Parque da Luz (área verde) está na lista de áreas que terão serviços oferecidos à iniciativa privada pela prefeitura. (Crédito: Prefeitura de São Paulo/Reprodução)

A Câmara de Vereadores de São Paulo aprovou, no dia 9 de maio, o Projeto de Lei 240/2017, que cria o Conselho Municipal de Desestatização, mais um passo na direção da montagem do arcabouço legal e administrativo para implementar uma das propostas centrais da campanha de João Doria ao cargo de prefeito, que consiste em vender bens públicos para a iniciativa privada ou estabelecer concessões e parcerias com ela para gerir equipamentos e serviços públicos. O Conselho será composto exclusivamente por secretários subordinados ao prefeito e, portanto, sob o comando de sua vontade. Não há no Conselho nenhuma representação da sociedade civil e, tampouco, qualquer mecanismo previsto de controle público e transparência.

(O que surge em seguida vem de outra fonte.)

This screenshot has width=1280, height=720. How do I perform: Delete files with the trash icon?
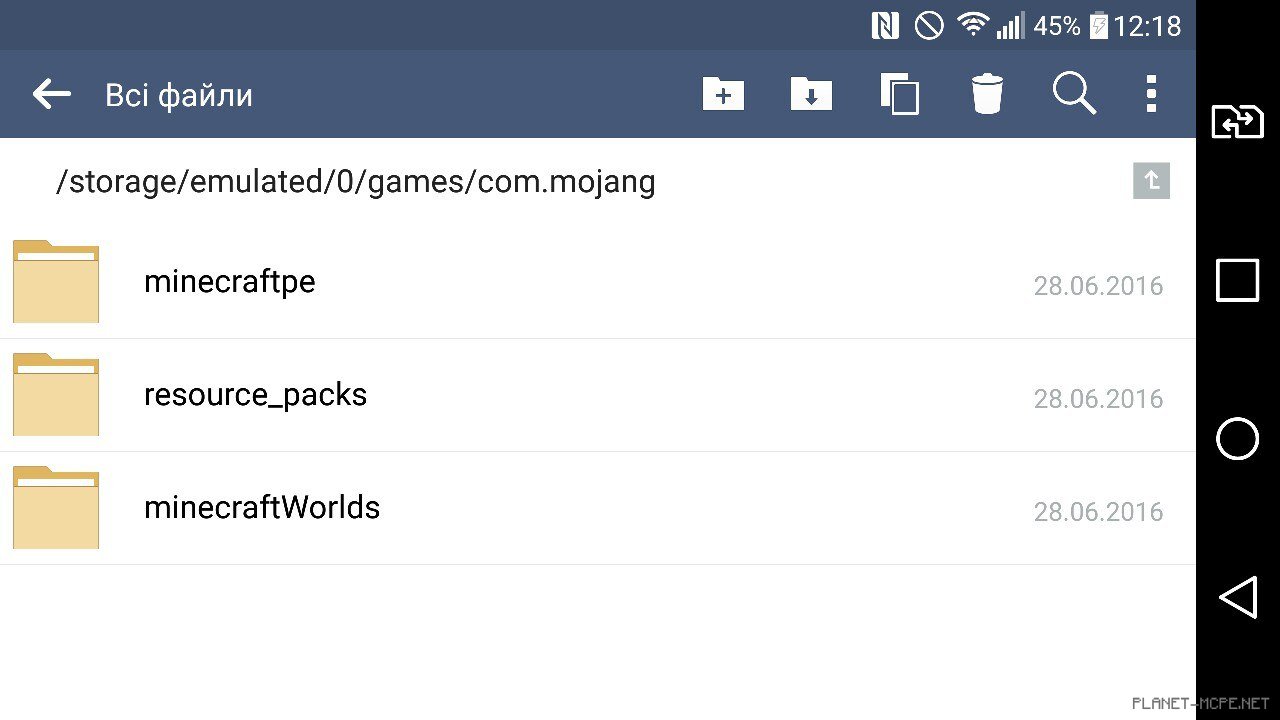pos(987,94)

O artigo “Vende-se o patrimônio da cidade de São Paulo… a portas fechadas” foi publicado originalmente no blog da professora e urbanista Raquel Rolnik — e faz parte da coluna “O Capital da Cidade” de Rolnik na Rádio USP.

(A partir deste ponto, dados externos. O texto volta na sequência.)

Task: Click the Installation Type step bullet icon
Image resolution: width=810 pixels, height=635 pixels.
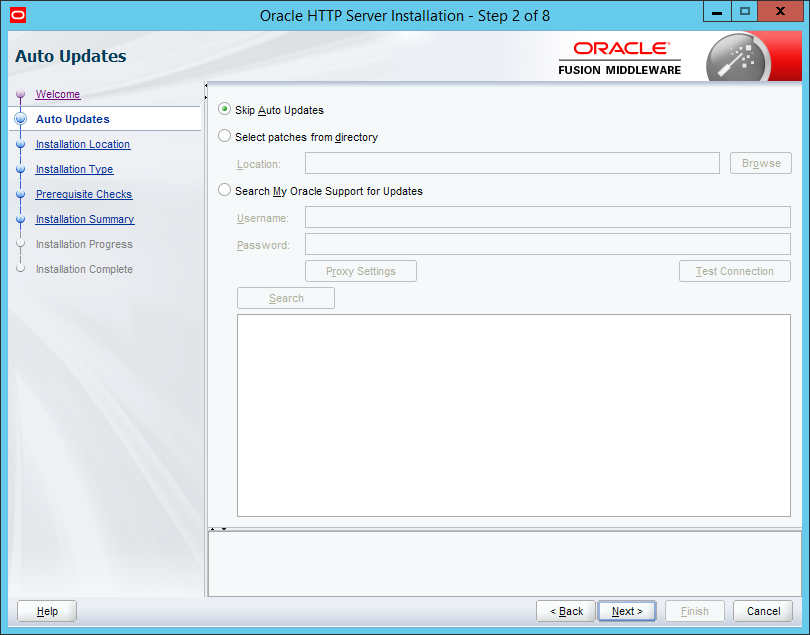Action: tap(20, 170)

O INCT Observatório das Metrópoles divulga o texto para debater os rumos das políticas públicas urbanas da maior cidade do país.

VENDE-SE O PATRIMÔNIO DA CIDADE… A PORTAS FECHADAS

POR RAQUEL ROLNIK

A Câmara de Vereadores de São Paulo aprovou na última terça-feira (9) o Projeto de Lei 240/2017, que cria o Conselho Municipal de Desestatização, mais um passo na direção da montagem do arcabouço legal e administrativo para implementar  uma das propostas centrais da campanha de João Doria ao cargo de prefeito,  que consiste em vender bens públicos para  a iniciativa  privada ou estabelecer concessões e parcerias com ela para gerir equipamentos e serviços públicos.

O Conselho tem a atribuição de decidir quais bens podem ser desestatizados e será composto exclusivamente por secretários subordinados ao prefeito e, portanto, sob o comando de sua vontade. Não há no Conselho nenhuma representação da sociedade civil e tampouco qualquer mecanismo previsto de controle público e transparência.

O PL, que ainda aguarda a sanção do executivo, apenas sugere a realização de audiências ou consultas públicas não vinculantes, isto é, as pessoas que se manifestarem, mesmo que se posicionem majoritariamente contra a proposta, não precisam  ter seus argumentos levados em consideração.

Na prática, a lei é um cheque em branco ao prefeito. A única brecha, inserida através de uma emenda durante o debate no legislativo, é que, depois de decididos os bens a serem desestatizados, a autorização de venda terá de passar pelos vereadores. Evidentemente passar pela Câmara é um avanço na medida em que exige pelo menos a publicização do que está sendo decidido. Entretanto, considerando como são armadas as coalizões e constituídas as bases de qualquer legislativo do país, e, particularmente na Câmara de São Paulo, onde o prefeito constituiu maioria, dificilmente os vereadores irão barrar as decisões tomadas pelo conselho.

A lei prevê ainda a criação de um Fundo Municipal de Desenvolvimento para onde vão os recursos provenientes da venda ou exploração comercial dos equipamentos e serviços. A lei estipula que esse fundo investirá prioritariamente em educação, habitação, saúde, transporte/mobilidade e segurança, prioridades de fato em São Paulo.  Mas há algumas pegadinhas aí. A primeira delas é que o texto fala em “prioritariamente” e não exclusivamente. E, em segundo lugar, porque a própria lei aprovada diz que a critério do conselho que, como já afirmei, é  composto exclusivamente pelo governo, o Fundo pode ser usado para cobrir qualquer tipo de despesa.

Parece-me que estamos embarcando em um processo com pouco controle social, transparência e debate, coisas absolutamente necessárias antes de se decidir sobre algo tão importante como o destino dos equipamentos e serviços públicos de São Paulo. Além disso, bens serão vendidos sem o devido debate em torno do interesse público para gastar em despesas que tampouco sabemos se são ou não prioritárias. No fim, a cidade vai ficar sem o bem público e sem o dinheiro.